**WHAT THE TASK REQUIRES**
Give the stretch of entries from the line containing "Identify the location of Text" through the line containing "michigan is located" as a numbered list, leaving out any blank lines.

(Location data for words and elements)

▽

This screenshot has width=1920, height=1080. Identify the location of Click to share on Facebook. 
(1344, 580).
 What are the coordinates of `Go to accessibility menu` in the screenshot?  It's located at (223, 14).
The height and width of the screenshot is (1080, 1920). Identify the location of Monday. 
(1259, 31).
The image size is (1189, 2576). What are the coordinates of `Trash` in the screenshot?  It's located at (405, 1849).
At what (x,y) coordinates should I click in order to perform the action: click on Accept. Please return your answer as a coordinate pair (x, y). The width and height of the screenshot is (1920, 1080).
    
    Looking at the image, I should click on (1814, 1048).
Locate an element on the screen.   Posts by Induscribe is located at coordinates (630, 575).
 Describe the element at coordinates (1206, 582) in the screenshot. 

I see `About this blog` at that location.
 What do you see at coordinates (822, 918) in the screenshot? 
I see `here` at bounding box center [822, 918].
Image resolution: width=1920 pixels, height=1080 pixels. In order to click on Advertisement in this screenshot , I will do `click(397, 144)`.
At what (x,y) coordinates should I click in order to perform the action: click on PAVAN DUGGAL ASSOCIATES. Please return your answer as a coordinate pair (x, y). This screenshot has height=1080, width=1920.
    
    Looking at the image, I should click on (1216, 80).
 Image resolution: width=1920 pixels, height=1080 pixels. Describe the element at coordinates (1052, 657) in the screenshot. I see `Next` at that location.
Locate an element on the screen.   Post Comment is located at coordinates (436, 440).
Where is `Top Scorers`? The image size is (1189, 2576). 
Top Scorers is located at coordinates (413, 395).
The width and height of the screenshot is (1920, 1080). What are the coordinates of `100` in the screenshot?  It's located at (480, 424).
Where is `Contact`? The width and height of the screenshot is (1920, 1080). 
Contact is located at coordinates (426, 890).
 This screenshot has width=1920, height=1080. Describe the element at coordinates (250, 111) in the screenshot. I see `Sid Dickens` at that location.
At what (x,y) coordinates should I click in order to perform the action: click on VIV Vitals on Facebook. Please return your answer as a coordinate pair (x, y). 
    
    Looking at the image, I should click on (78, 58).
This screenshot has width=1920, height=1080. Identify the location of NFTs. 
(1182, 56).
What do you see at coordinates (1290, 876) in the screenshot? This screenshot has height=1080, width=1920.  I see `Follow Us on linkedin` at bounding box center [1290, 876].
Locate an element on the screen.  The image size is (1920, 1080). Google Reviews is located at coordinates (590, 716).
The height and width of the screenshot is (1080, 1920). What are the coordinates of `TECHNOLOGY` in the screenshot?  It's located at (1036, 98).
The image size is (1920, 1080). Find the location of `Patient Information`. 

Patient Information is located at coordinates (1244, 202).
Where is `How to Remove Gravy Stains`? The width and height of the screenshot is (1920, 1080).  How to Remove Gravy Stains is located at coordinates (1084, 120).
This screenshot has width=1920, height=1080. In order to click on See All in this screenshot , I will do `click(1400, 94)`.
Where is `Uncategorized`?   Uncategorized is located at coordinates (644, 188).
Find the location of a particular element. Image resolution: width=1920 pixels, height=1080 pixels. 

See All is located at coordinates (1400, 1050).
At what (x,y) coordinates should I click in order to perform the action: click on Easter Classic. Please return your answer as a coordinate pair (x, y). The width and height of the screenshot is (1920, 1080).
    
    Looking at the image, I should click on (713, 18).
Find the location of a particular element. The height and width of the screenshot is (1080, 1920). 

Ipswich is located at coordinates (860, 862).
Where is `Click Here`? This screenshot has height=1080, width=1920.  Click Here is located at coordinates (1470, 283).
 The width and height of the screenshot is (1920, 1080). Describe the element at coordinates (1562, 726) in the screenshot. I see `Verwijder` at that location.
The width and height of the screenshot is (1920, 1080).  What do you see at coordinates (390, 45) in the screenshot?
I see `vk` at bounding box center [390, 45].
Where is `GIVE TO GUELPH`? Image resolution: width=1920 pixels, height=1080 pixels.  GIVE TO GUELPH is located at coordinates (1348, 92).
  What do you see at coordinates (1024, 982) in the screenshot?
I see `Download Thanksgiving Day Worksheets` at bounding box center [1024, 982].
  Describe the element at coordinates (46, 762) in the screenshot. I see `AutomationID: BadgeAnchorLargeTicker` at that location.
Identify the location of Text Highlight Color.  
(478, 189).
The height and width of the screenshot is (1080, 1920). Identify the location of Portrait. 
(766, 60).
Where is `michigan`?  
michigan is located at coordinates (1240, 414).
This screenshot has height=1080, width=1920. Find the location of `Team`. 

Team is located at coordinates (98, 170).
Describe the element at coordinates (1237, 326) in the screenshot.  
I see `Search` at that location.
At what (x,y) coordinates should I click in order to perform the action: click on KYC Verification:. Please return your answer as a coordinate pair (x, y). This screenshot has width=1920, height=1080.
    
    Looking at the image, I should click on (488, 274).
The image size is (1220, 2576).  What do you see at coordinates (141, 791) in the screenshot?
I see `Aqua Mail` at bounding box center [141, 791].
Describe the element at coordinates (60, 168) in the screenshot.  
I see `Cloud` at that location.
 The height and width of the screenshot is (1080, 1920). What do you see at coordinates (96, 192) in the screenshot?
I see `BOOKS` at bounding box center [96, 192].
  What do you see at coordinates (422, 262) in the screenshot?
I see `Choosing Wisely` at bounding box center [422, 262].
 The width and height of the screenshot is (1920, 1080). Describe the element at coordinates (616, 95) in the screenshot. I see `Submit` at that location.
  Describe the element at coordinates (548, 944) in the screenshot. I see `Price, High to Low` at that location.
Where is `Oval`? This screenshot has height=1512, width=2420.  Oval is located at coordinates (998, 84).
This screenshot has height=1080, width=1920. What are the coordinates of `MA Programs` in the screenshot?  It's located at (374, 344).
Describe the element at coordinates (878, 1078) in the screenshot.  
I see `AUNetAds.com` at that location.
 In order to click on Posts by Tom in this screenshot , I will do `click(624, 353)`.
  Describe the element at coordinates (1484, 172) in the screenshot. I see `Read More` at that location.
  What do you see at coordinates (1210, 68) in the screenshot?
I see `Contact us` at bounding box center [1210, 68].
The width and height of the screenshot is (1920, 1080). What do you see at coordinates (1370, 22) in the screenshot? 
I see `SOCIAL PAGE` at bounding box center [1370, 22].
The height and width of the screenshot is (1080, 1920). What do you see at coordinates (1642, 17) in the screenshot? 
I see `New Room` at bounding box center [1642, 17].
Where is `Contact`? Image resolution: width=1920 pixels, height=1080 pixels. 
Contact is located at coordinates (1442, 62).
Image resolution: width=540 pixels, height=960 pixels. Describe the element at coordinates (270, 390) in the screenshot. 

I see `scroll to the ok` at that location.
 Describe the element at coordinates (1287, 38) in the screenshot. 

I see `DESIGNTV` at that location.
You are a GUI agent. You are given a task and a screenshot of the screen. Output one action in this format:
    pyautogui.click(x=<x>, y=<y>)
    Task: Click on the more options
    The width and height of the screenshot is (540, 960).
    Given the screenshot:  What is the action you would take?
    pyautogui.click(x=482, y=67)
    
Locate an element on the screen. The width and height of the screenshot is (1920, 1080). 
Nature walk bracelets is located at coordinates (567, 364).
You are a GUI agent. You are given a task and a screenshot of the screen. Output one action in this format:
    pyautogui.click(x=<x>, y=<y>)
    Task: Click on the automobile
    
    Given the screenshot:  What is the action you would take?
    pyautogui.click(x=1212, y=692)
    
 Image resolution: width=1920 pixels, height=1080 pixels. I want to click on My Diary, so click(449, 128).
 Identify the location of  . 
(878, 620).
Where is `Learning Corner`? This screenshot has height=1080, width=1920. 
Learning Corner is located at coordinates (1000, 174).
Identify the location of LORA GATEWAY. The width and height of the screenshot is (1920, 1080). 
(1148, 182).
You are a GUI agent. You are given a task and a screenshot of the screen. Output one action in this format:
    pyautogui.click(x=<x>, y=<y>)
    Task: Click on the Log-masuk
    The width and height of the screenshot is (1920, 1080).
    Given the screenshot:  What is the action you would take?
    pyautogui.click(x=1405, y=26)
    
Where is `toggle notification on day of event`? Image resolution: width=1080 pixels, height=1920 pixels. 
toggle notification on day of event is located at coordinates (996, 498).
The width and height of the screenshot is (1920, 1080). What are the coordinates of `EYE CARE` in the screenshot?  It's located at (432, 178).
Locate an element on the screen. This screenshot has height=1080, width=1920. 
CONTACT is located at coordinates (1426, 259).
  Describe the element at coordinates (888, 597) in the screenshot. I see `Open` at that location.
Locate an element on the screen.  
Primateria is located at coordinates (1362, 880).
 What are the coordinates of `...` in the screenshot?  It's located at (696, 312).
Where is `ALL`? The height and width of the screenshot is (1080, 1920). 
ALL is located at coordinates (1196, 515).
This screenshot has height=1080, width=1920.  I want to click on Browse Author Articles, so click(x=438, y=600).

△

**OUTPUT FOR THIS EXERCISE**
1. Identify the location of Text Highlight Color.  
2. (478, 189).
3. The height and width of the screenshot is (1080, 1920). Identify the location of Portrait. 
4. (766, 60).
5. Where is `michigan`?  
6. michigan is located at coordinates (1240, 414).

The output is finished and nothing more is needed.